Material to process:
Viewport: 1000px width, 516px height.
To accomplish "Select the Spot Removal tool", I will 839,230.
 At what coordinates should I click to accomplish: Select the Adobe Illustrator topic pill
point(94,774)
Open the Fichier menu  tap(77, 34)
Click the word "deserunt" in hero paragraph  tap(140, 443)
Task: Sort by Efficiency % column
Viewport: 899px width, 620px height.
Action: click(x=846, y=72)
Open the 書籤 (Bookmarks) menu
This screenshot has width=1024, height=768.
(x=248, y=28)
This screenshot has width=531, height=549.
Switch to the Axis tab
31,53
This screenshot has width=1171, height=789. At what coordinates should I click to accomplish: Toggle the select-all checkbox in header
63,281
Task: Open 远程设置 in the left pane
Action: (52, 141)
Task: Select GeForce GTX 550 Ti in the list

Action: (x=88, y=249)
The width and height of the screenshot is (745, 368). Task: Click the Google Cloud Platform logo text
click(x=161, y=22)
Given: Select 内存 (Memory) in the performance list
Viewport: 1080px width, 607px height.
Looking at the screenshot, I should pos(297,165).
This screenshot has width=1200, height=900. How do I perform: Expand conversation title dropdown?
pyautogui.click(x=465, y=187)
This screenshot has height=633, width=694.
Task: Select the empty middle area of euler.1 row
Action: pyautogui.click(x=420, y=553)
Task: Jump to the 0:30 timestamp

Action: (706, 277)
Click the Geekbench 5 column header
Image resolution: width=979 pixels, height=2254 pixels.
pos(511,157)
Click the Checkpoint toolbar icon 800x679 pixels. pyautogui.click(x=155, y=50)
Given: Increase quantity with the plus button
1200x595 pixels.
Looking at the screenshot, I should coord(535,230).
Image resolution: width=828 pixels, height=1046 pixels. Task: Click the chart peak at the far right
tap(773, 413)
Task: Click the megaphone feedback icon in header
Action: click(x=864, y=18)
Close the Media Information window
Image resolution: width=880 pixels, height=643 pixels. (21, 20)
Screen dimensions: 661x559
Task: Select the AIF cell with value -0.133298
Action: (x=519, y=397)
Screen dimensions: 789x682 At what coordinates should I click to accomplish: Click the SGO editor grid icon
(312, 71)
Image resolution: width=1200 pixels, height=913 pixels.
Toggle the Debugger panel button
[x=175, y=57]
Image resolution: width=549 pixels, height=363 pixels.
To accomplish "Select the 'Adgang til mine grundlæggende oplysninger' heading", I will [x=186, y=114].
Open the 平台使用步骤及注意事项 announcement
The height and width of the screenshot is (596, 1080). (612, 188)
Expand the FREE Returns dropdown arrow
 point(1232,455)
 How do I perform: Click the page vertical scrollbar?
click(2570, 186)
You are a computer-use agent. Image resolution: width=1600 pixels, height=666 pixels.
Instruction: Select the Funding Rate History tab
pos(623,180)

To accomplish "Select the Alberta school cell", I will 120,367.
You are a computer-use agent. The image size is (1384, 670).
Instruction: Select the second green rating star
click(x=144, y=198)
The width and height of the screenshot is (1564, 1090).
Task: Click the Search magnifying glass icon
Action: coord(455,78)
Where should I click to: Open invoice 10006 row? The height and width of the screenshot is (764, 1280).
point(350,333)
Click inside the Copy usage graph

What the task asks:
Exact duplication is required for the lines above, from the line that contains "Viewport: 1080px width, 607px height." to the line that contains "Given: Increase quantity with the plus button", inclusive; omit all others.

Solution for this exercise:
Viewport: 1080px width, 607px height.
Looking at the screenshot, I should pos(297,165).
This screenshot has width=1200, height=900. How do I perform: Expand conversation title dropdown?
pyautogui.click(x=465, y=187)
This screenshot has height=633, width=694.
Task: Select the empty middle area of euler.1 row
Action: pyautogui.click(x=420, y=553)
Task: Jump to the 0:30 timestamp

Action: (706, 277)
Click the Geekbench 5 column header
Image resolution: width=979 pixels, height=2254 pixels.
pos(511,157)
Click the Checkpoint toolbar icon 800x679 pixels. pyautogui.click(x=155, y=50)
Given: Increase quantity with the plus button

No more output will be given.